My next book will look at feminism and the archive. Starting in the 1970s, Victorianist feminist criticism prioritized salvaging neglected works of women’s writing. I want to explore the aftereffects of that recovery agenda. How has it tacitly shaped the past 50 years of Victorianist feminist criticism, and what might be other ways of thinking about feminist work for the 21st century? To find paths not taken, I go back to a foundational work of 1897, Women Novelists of Queen Victoria’s Reign, and cast ahead to new forms of criticism commensurate to an era of digitized archives and trans identity. Where Elaine Showalter argued for a tripartite division of female, feminine, and feminist authors in the 19th century, I hope to make a case for the ‘feminized’ instead, aiming to analyze gendered constructs wherever they appear, instead of casting ourselves as heroic rescuers or assessors of worth.

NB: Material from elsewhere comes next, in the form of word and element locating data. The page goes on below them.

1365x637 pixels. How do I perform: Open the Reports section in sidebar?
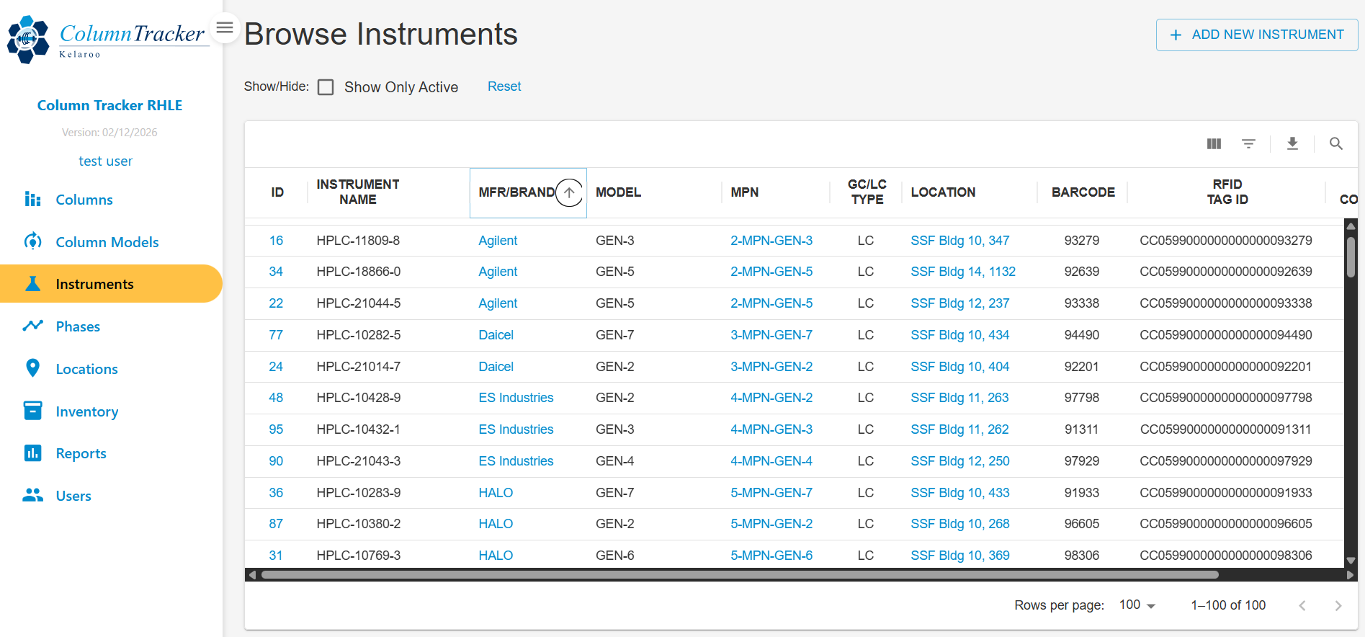pos(81,453)
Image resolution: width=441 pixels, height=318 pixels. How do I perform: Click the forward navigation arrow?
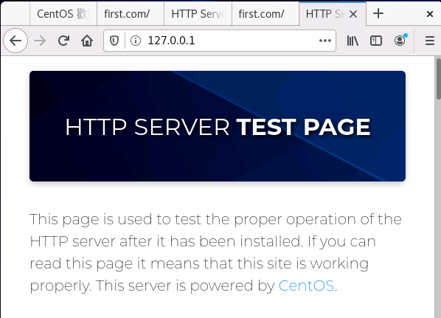click(40, 41)
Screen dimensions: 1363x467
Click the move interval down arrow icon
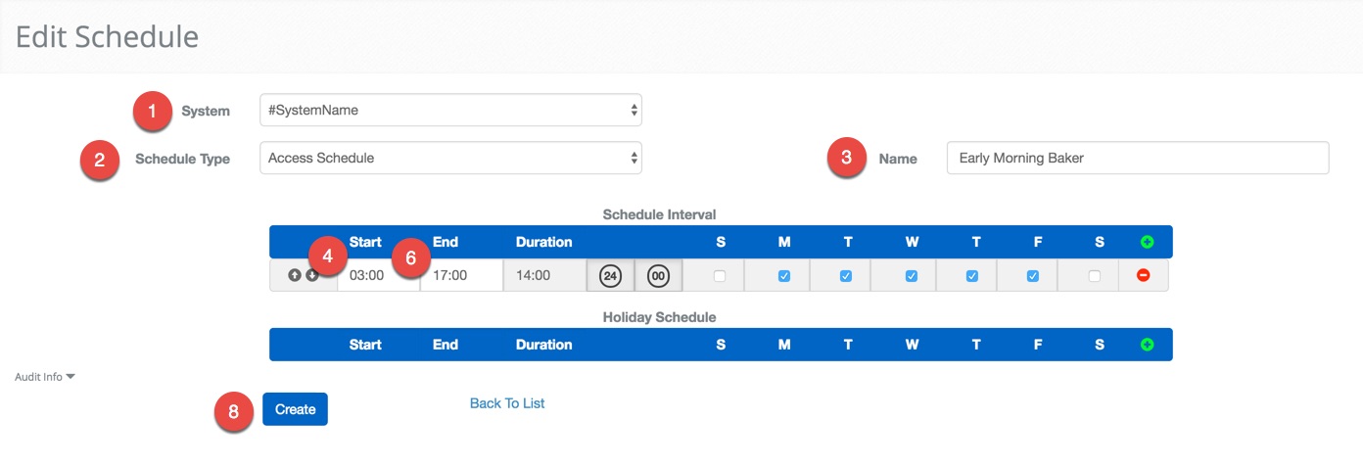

My previous book is Romance’s Rival: Familiar Marriage in Victorian Fiction (Oxford University Press, 2016), which won the NAVSA Best Book Prize for 2016 and was chosen as one of Choice‘s Outstanding Academic Books of 2016. Romance’s Rival argues that the marriage plot worked through anxieties about the emergence of romantic marriage by putting a ‘familiar’ suitor (a trusted neighbor, cousin, etc) into competition with a ‘romantic’ suitor (a dashing but perhaps untrustworthy stranger). In deciding whom to marry, the woman was also deciding whether to pursue a life of personal pleasure or continued enmeshment in her existing social networks, whether to announce herself a liberal agent or a relational being. The marital decision was, therefore, a larger decision about the woman’s own identity. Romance’s Rival explores the development of female subjectivity from the seventeenth through the twentieth century and rewrites the history of the novel, prioritizing female agency and preferences. It looks at several varieties of familiar marriage: marrying a neighbor, a cousin, a disabled man, and a colleague, and it asks why women might genuinely have preferred such unions to marriages based on romantic pleasure.

I have also written Novel Craft: Victorian Domestic Handicraft and Nineteenth-Century Fiction (2011); The Forgotten Female Aesthetes; Literary Culture in Late-Victorian England (2001); co-editor with Kathy A. Psomiades of Women and British Aestheticism (1999); editor of Lucas Malet’s 1901 novel, The History of Sir Richard Calmady (2003); and editor of Literature and Culture at the Fin de Siècle (2006). I have published widely on Victorian familial and marital norms, disability studies, noncanonical women writers, material culture, popular fiction, aestheticism, and late-Victorian texts.